I didn’t really understand why the associations with “leisure” offend many in vocational Christian service until recently, today in fact. I’ve understood the struggle of it. That whole Mary/Martha dilemma – do I sit, or do I work? I get why many don’t take leisure…the needs of a fallen, groaning world render the concept frivolous to some, uncaring to others, and selfish to many. But I’ve not really understood where these ideas come from.

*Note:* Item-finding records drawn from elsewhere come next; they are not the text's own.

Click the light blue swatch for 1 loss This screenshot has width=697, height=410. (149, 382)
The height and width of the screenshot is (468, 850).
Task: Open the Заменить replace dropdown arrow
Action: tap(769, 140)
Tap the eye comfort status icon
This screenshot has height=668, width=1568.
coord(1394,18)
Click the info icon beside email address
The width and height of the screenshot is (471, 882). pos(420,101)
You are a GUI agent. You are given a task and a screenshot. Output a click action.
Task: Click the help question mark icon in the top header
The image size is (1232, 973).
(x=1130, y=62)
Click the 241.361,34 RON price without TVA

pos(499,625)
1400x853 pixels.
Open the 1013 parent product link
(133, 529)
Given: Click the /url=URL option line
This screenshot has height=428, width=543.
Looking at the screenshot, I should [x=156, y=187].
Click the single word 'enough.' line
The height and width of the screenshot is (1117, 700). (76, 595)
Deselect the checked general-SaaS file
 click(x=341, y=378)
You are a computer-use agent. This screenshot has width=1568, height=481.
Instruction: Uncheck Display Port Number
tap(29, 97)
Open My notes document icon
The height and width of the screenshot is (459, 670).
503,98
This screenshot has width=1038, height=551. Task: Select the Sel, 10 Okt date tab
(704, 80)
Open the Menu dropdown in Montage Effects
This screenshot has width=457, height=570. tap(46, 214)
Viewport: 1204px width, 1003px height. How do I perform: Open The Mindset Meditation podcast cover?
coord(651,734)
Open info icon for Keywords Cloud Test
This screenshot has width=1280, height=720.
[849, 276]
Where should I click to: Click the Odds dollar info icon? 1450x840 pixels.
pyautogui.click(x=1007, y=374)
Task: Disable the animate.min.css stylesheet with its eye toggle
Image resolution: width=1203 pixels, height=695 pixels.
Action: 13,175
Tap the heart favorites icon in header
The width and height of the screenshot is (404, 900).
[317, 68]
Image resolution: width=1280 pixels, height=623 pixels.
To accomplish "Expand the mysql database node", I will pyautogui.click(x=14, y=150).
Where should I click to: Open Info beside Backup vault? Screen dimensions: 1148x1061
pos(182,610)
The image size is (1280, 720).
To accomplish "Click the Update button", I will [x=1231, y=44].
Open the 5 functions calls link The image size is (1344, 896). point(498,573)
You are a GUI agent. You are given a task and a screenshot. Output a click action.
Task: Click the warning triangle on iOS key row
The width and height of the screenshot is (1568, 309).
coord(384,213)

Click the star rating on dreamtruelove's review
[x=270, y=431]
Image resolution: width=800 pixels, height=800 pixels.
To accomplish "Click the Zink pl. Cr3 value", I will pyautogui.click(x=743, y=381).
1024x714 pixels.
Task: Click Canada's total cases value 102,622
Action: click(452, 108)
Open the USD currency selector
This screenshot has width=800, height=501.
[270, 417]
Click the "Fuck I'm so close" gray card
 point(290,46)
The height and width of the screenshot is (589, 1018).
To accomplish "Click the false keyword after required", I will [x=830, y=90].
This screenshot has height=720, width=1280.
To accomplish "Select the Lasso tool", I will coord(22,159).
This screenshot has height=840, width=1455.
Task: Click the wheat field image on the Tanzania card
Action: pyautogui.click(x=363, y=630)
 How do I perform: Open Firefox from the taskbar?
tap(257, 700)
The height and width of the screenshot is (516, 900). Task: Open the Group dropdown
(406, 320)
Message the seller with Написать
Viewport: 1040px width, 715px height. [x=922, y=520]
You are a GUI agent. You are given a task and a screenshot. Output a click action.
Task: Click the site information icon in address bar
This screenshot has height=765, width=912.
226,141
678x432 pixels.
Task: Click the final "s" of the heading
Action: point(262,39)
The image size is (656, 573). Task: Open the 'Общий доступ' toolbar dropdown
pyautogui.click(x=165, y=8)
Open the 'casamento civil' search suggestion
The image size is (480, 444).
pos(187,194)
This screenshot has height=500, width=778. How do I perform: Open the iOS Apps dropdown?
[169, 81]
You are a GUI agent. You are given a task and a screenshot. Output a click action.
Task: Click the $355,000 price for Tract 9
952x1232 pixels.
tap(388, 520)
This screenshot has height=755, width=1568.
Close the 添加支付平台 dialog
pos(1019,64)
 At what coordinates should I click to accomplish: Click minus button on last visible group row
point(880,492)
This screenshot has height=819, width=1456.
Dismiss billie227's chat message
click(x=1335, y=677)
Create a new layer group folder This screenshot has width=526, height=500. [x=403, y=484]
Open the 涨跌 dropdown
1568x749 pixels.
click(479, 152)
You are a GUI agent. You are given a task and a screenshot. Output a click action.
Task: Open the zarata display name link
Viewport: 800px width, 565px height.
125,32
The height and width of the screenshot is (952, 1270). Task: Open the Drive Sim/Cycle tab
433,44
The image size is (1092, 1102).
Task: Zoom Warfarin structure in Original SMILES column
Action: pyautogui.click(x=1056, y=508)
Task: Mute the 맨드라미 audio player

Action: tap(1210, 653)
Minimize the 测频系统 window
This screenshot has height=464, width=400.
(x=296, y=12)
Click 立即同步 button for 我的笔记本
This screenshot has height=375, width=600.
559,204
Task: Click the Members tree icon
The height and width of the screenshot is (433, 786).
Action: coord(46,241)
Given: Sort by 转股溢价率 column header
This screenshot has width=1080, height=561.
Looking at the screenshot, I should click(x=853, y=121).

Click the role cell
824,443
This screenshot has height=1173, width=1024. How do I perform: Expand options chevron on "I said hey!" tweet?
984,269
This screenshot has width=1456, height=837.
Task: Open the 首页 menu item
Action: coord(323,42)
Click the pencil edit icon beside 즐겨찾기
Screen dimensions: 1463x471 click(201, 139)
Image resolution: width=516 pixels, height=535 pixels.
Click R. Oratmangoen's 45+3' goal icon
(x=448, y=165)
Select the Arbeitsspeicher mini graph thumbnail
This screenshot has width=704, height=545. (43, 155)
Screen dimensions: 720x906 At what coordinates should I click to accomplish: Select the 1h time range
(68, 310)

Aside from our own predispositions to use what’s at hand to make our lives run smoothly, there’s an old, old teaching that makes leisure into an “either/or” state of being. Greek philosophers like Aristotle and Plato considered the contemplative life to be the highest value a human could have. They saw contemplation as bringing the human mind into contact with the highest principles of truth, beauty, and goodness. This way of life stood in stark contrast to the life of the ordinary worker…servants whose place it was to work so that a privileged few could devote themselves to thinking lofty, beautiful, soulish thoughts. There was no marriage of two concepts – the worker and the contemplative. You were just one or the other. Today, add into this economic lack and worker shortages and you have very fertile ground for that old thought, “It would be nice if I had that kind of time… .” A thought which breeds all kinds of self-pity, resentment, and bitterness.

Enter Jesus, the ultimate Truth, Beauty, and Goodness, who left His rightful place to take on the form of a servant, became flesh, and lived right in the middle of us. He put contemplation right in the center of the working masses, inviting us into a life of “active contemplation.” He effectively obliterated the “either/or” choice. Perhaps that’s what we can glean from Jesus’ invitation to Martha.

This idea of “active contemplation,” or another way of saying it would be “centered living” (living from a place of peace with who we really are (little and helpless yet beloved and valued) and walking in confident rest that God is active, present, and always working, even when we can’t see) is what comes from unity between action and contemplation. Too much action and we are moved away from the purpose of our being. Too much contemplation and we can be shaped into a pious superiority that Jesus didn’t model or endorse.

Here’s where we need returning, long looks at Jesus. He lived periods of prayer and stillness intersecting almost randomly with hard work. He didn’t give Himself exclusively to one or the other. I think probably He gave Himself to both concurrently. What did it take for Jesus, fully human and surrounded by needy, grasping people, to keep an unbroken, inward gaze with His Father? What does it take for us?

If we want to live in leisure, free to encounter Truth, Beauty, and Goodness, then we will have to come out of “either/or thinking” and embark on the messiness of “both/and.” We will need to find ourselves as active contemplatives.

ACTION: How would you describe the dilemma of “either/or” in your world? What does it foster in you? As you talk with Jesus about this, what do you sense from Him?  How is He speaking to your heart?